A few weeks after the burn, after 36 hours in Chicago and 10 days in Los Angeles, when I land back home in New York City at JFK, I feel like I want to crawl out of my skin. That’s just how I feel. I am tired. Exhausted. On the edge of being burnt out. My scab is now a scar. Or likely will be—most likely. Right now it is a pink and red oval, visible when I raise my arms.

Perhaps I am becoming a butterfly. Perhaps it is not that I am losing my semblance of self as it feels as I want to skin-crawl, but instead, losing a layer of myself that I no longer need

I can’t tell what is trying to get out. Shed. Scale itself. Heal. I want to weep, but my chest won’t budge. The call is coming from inside the house, but I can’t tell what room.

I text an astrologer friend. “Is a planet on its bullshit today?” I tell her what I’ve said in my head a dozen times since landing: skin; crawl; I want out.

My friend says it’s not necessarily my natal chart. Or planets on their bullshit. I mean there’s something happening that’s definitely something, but not acutely right now. At this particular moment. As I stand at the baggage carousel waiting for my olive-green bag.

My nervous system is fried, she suggests in the voice memo she sends. Which is absolutely true.

But there’s still some kind of chrysalis.

I feel like I’m shedding. Releasing the scab. The scab itself scabbing into metamorphosed skin.

***

I don’t know what day the scab that was originally forming only around the edges of the burn eventually touched itself. I was monitoring it daily. All the time. It seemed like one day it was trying desperately to scab and then one day, after the middle never met, it was en route to scar.
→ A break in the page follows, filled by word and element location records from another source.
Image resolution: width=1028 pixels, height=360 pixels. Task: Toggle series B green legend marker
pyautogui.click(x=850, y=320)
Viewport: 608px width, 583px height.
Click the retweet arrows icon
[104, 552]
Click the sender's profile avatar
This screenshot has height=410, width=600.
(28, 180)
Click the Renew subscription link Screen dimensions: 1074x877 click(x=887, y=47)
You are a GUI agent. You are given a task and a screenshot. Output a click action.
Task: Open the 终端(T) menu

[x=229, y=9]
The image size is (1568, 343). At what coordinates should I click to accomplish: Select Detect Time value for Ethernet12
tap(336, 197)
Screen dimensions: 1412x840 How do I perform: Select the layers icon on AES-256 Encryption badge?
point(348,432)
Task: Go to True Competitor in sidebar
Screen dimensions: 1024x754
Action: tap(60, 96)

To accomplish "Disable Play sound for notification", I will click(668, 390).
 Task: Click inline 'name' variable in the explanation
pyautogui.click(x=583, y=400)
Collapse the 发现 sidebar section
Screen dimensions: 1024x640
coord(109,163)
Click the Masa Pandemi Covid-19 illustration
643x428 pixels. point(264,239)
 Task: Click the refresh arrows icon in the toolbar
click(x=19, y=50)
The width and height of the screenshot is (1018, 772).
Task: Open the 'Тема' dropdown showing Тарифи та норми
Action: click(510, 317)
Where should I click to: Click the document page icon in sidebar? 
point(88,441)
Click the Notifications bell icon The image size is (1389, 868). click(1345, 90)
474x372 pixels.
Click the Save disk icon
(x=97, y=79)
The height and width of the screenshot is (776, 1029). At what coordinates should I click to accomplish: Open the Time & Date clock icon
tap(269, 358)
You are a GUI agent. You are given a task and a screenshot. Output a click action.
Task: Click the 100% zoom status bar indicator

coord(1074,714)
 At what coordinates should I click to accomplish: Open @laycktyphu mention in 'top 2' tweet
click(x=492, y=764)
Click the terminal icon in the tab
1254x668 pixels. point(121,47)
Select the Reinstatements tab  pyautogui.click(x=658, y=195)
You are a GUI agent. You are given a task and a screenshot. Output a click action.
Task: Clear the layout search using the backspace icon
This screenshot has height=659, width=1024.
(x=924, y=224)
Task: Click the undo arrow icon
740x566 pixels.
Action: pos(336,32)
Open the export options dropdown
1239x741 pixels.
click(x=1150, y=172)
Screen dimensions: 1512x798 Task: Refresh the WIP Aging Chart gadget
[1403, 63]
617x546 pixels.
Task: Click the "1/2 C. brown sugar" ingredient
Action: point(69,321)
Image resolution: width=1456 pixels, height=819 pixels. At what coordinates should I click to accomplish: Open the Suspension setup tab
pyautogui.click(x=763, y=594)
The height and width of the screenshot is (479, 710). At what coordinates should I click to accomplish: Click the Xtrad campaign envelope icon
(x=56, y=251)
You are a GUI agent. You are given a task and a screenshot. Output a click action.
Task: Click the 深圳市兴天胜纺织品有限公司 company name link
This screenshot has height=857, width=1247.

I wonder if that’s what transformation feels like. One day I want to crawl out of my skin. Then one day I simply do. And I don’t know what happens between the chrysalis and the flying, but it happens. One day this burn became a flat new version of skin. Albeit topographically vacant.

Just present. On my torso. A pink two-quarter-sized oval that inhabits my life.

Like the scars before it, I don’t know what it will become. Like the scars before it, I feel frustrated by the lack of control I have over what happens to it. And that I didn’t set out to transform the original make up of my skin into something else that now might be permanent.

That, I think, is my wrestle of late. The stakes both of and for transformation feel colossal. I feel that both for the world and for my own life. And yet, I am starting to accept that I may not be able to fully witness, or even fully embody the exact moment of transformation. I can’t quite manage to calculate the math. I want to make it translating, and able to reproduce. But I suppose that that’s the danger of capitalism. The assumption that every scab or scar is the same. Or that even the journey within the ecosystem from scab to scar might be replicable. It never is. Each chrysalis, each transformation, even if monitored by and with similar stages, is always unique.